11 March 2016 - Forum Rules

Main Menu

Double-byte vs. single-byte text encoding

Started by Pokeytax, October 07, 2013, 09:32:41 PM

Previous topic - Next topic

Pokeytax

Couldn't easily find a thread but please feel free to link one if you can.

In past translations I've always converted the 16-bit text (Shift-JIS) to an 8-bit custom encoding, to avoid expanding files/RAM allocation and everything else like that.

I'm working on a relatively modern DS game for the first time, and I'm tempted to try using 16-bit text instead, in order to avoid the obstacles I'm used to dealing with.  Does anyone have advice on the tradeoffs involved?  I can see a lot of things that would go much more smoothly, but a lot of things that could be awful with approximately twice the bytes needing to fit everywhere.

Ryusui

You might not have to if the game uses SJIS encoding. SJIS is basically ASCII with extra codes for a full 16-bit Japanese character set.
In the event of a firestorm, the salad bar will remain open.

FAST6191

Though that is the case when you are dealing with a full shiftJIS implementation many of the DS ones might skip the ASCII side of things (though you will often still have the duplicates in the 82?? region), think U16 unicode vs proper unicode.

As for the OP... try it. I have encountered games where it is absolutely fine to do that and likewise I have encountered games that have to copy the entire file into memory or otherwise have memory limits far lower than the pointers of the format or the DS itself would seem to indicate and the usual English being slightly more verbose thing can trip it up, whether you then excise sections to bring it back down I leave to you to consider. Many games will manage to stream things properly, allocate memory properly (or allocate for a single large file and swap things out) and similar such things so you will probably encounter screen real estate issues long before you encounter memory issues.

The DS is not quite the land of unlimited memory/resources but where it is near unthinkable to waste 100 bytes on a NES/SNES game it is probably only something I would note when it rose up to bite me, which is far from a certainty.

Likewise in the cases of memory I would probably consider fixing the streaming/allocation before I attempted an 8 bit conversion of the encoding.

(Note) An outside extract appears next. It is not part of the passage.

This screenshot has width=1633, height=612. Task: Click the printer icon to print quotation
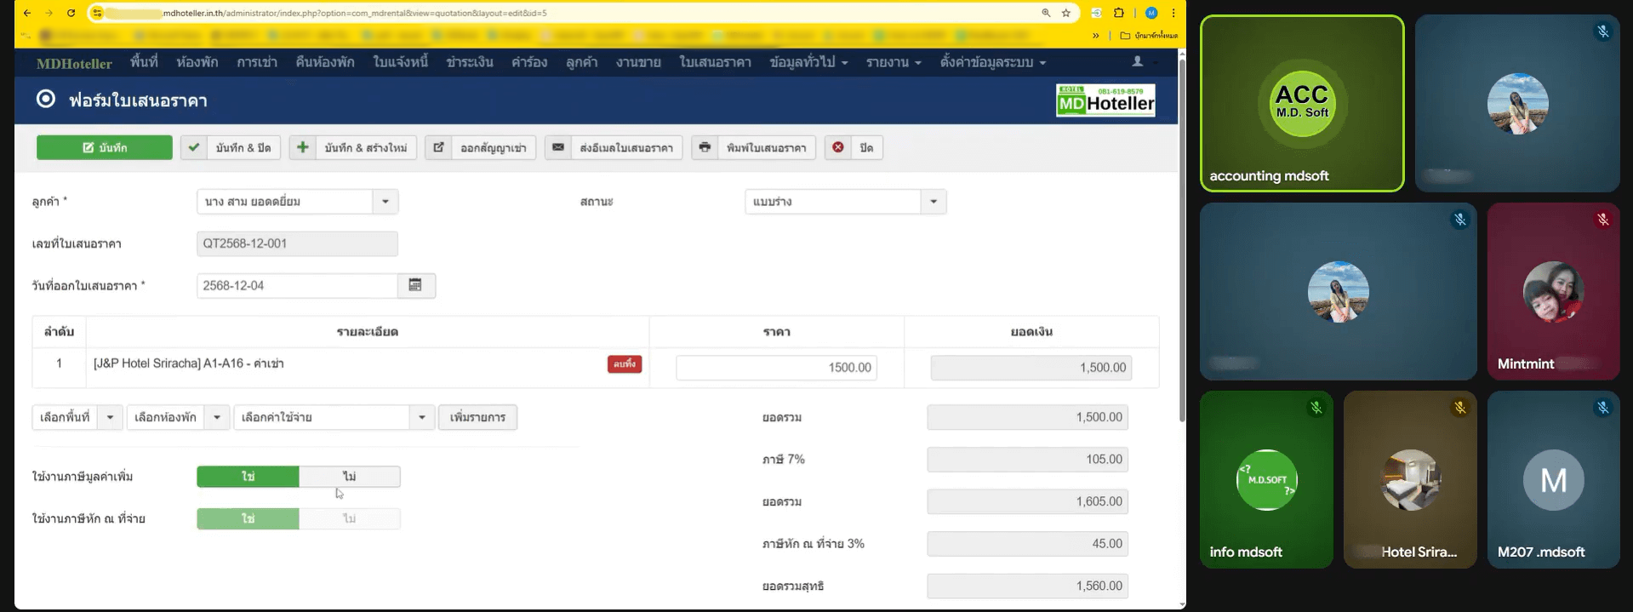(x=705, y=147)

That said some of the font/encoding systems are almost defined at file/format level rather than a mess of assembly/binary includes (poke around some of the NFTR stuff) or could take a DTE/MTE mod far more easily.

Pokeytax

Yeah, I've never found one that honors 00-7F ASCII... that space seems to generally be occupied by control codes.

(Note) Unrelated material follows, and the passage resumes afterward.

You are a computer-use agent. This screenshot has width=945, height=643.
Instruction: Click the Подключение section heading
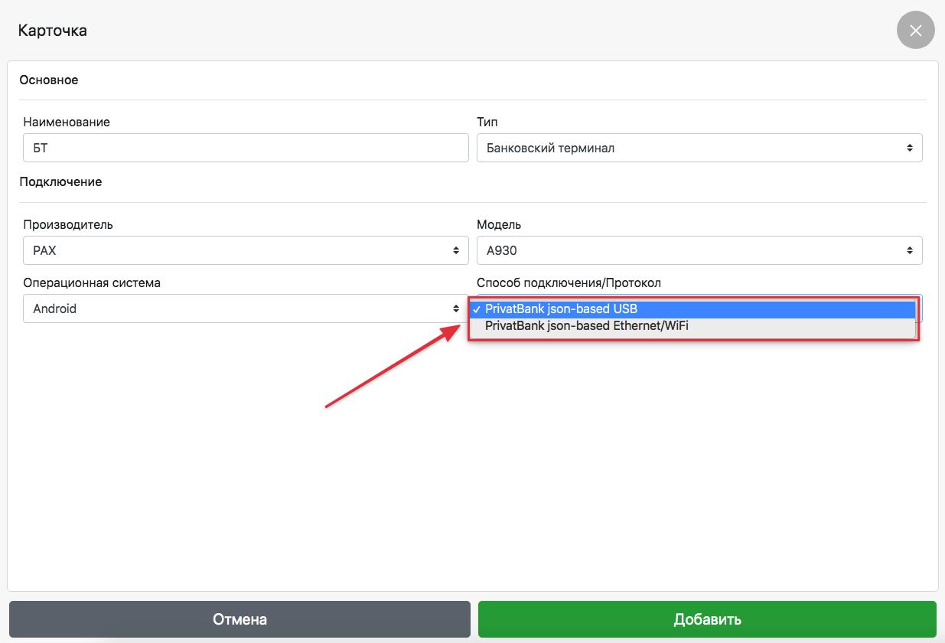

Thanks for the advice, I'll give it a try first.  If it's not going to require massive intervention to get skill names, etc. to 16 characters instead of 8 then it's definitely worth a shot, and it's true that 8-bit conversion is still an option if it doesn't work.  There are relative pointers all over the place, though, so I'm not looking forward to fixing those when the text size blows up.

Bisqwit

If you are starved for space, the best solution still might be to create a custom encoding that uses single-byte encodings for the most common characters.

Zoinkity

It isn't DS, but the N64 AKI fighters used Shift-JIS that recognized ASCII as well.  It also accepted extended single-byte kana mapped to the unused banks.

Of course, just because it displays right doesn't mean that it can use it in every case.  In this case they encoded saved name strings by converting 16bit wide chars into 12bit indices in the font map, and that encoding breaks on ASCII.  They also used several widechar-exclusive snippets of code.  Come to think of it, just assume anything that had to do with text entry was widechar-exclusive.

That's the real trick: you don't so much need single versus wide as much as single+wide.  As far as printing goes that usually isn't an issue, but things like string lengths and anything having to do with string manipulation gets needlessly complicated.

Pokeytax

It turns out in this case that the game miraculously had a single-byte kana font already mapped to 27-7A. So, it goes to show... always check what you've got before you start taking out walls!